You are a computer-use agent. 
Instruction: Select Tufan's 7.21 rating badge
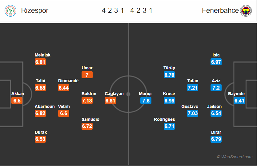193,88
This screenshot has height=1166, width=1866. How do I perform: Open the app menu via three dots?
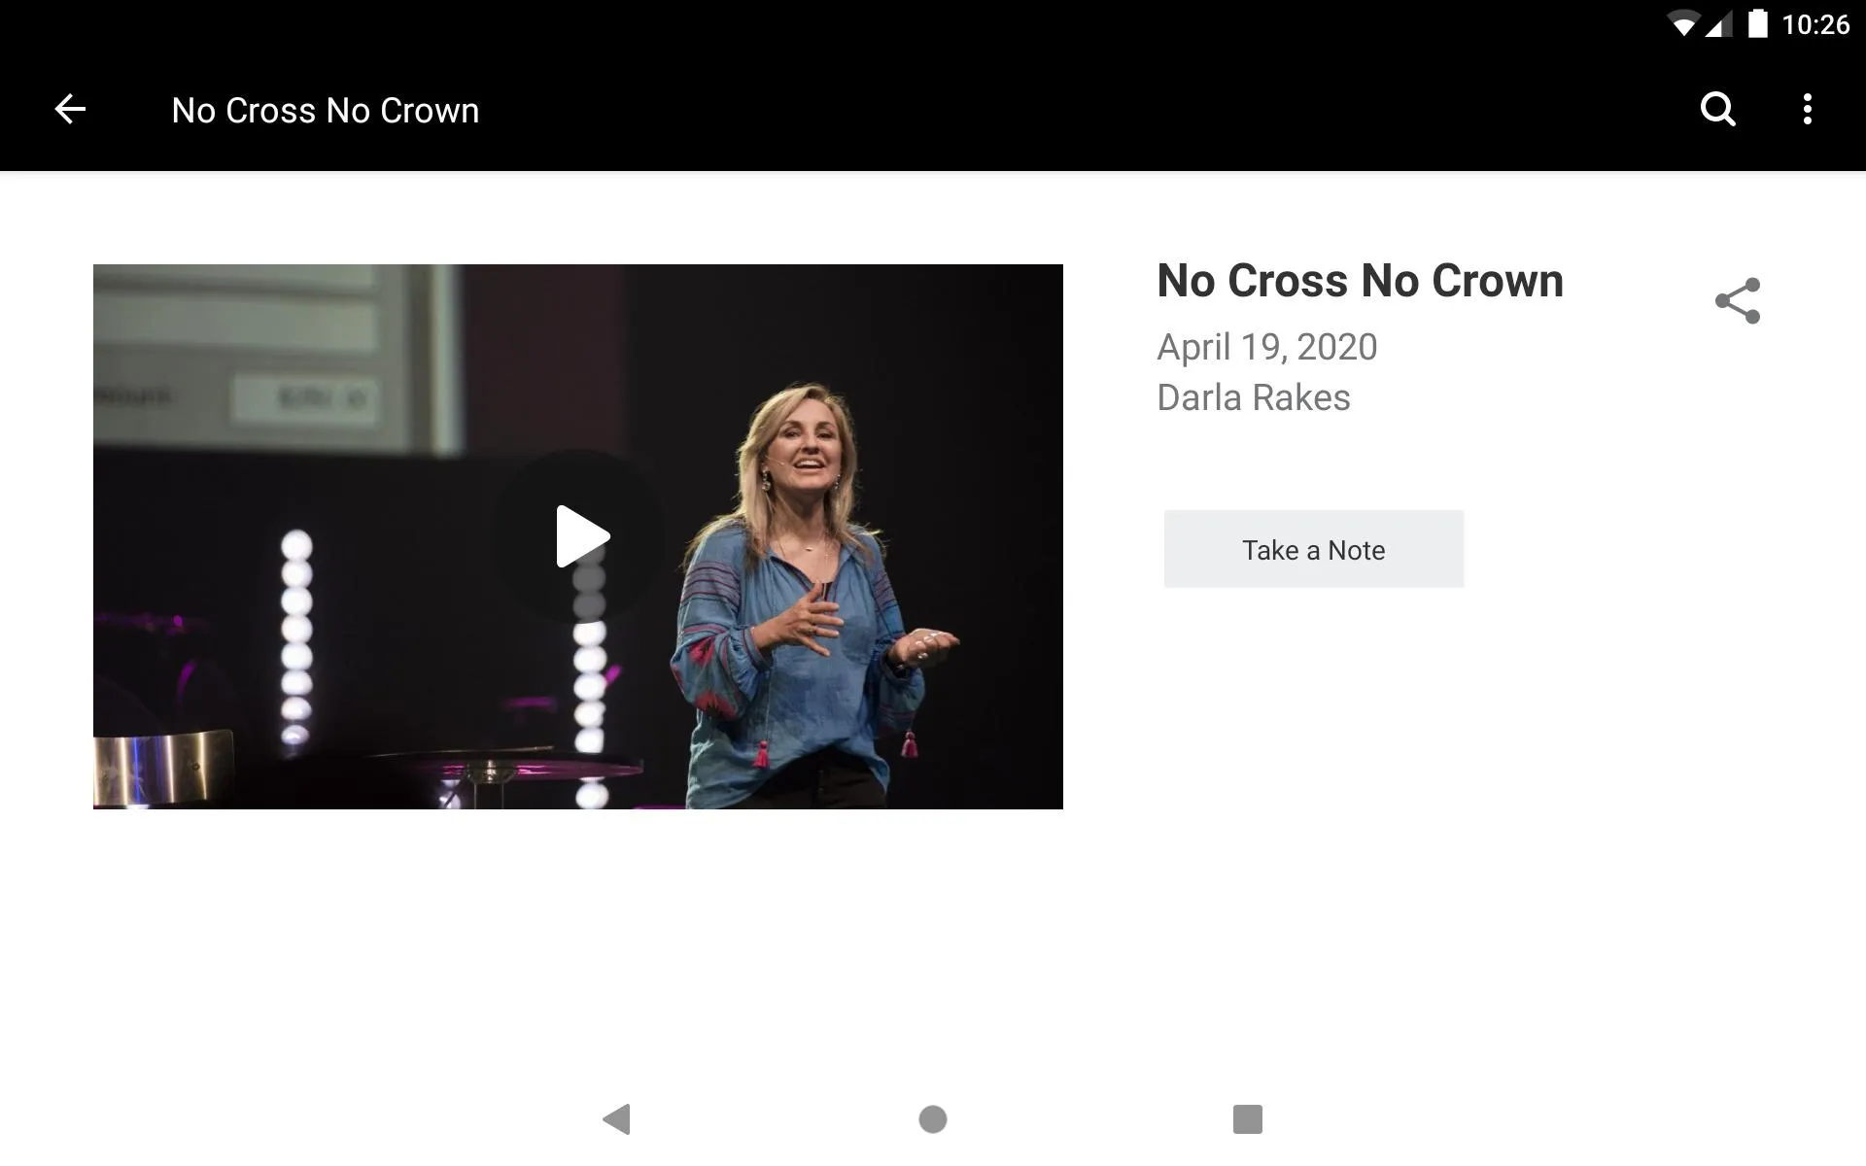[1810, 109]
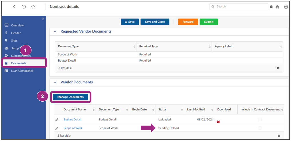Open Vendor Documents table settings gear
The width and height of the screenshot is (292, 141).
(279, 136)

■ TASK ITEM ■
Output all the data above verbatim, leaving out images.

■ ANSWER SPACE ■
You are a computer-use agent. 
Instruction: Select Tufan's 7.21 rating badge
193,88
This screenshot has height=1166, width=1866. How do I perform: Open the app menu via three dots?
[1810, 109]
Open Vendor Documents table settings gear
The width and height of the screenshot is (292, 141).
(279, 136)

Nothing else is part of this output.